The timely mailing/timely filing rule of Sec. 7502 — known as the mailbox rule — should be extended to electronically filed returns and payments, the AICPA said in a letter to two U.S. senators who introduced a bill addressing the issue.
Sens. Marsha Blackburn, R-Tenn., and Catherine Cortez Masto, D-Nev., introduced the Electronic Communication Uniformity Act, S. 1338, on April 27. The bill would amend Sec. 7502(c) to apply the mailbox rule to both documents and payments that are electronically submitted to the IRS. Under the amended statute, electronically submitted tax payments and documents would be treated as timely if submitted on or before the applicable deadline.
The senators introduced the bill in response to the raising of the issue by National Taxpayer Advocate Erin Collins in her 2023 Purple Book, which compiles legislative recommendations to strengthen taxpayer rights and improve tax administration.

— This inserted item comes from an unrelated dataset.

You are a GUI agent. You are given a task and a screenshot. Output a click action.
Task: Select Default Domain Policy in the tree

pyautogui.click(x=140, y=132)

"Your bill would provide welcome relief and solve a problem that taxpayers have been faced with, i.e., incurring penalties through no fault of their own because they believed their filings or payments were timely submitted through an electronic platform," said the AICPA letter, signed by Jan Lewis, CPA, chair of the AICPA Tax Executive Committee. "This legislation would provide equity by treating similarly situated taxpayers similarly. It would also improve tax administration by eliminating IRS notices assessing unnecessary penalties when the taxpayer or practitioner electronically submits a tax return by the deadline regardless of when the IRS processes it."
The mailbox rule currently applies to payments and documents sent to the IRS through traditional mail. This means that payments or tax returns mailed to the IRS postmarked on or before the due date are considered timely even if the IRS receives and processes them later.
However, payments or tax returns transmitted to the IRS electronically may be considered late if the IRS processes them after the deadline, even if they were transmitted on or before the deadline.
In her report posted in December 2022, Collins recommended amending Sec. 7502(c) to allow tax payments or documents electronically submitted before midnight on the date due to be treated as submitted on the day they are transmitted regardless of whether the IRS receives or processes them that day.
The Purple Book explains that while Treasury has the authority under Sec. 7502(c)(2) to apply the mailbox rule to electronic filings, Treasury does not currently have the authority to apply the mailbox rule to electronic payments. Thus, legislation is necessary to address this issue.
Furthermore, Collins noted that even as the IRS encourages taxpayers to file and pay electronically, it also punishes them by not treating them the same. For example, the Electronic Federal Tax Payment System (EFTPS) website tells taxpayers to schedule electronic payments by 8 p.m. ET on the day before the actual due date to ensure that they are received timely by the IRS.
"This disparity in the treatment of mailed and electronically submitted payments makes little sense," the Purple Book reads. "As compared with a mailed check, an electronic payment is received more quickly, is cheaper to process, and eliminates the risk that a mailed check will be lost or misplaced. Yet, rather than encouraging taxpayers to use EFTPS, an earlier deadline serves as a deterrent."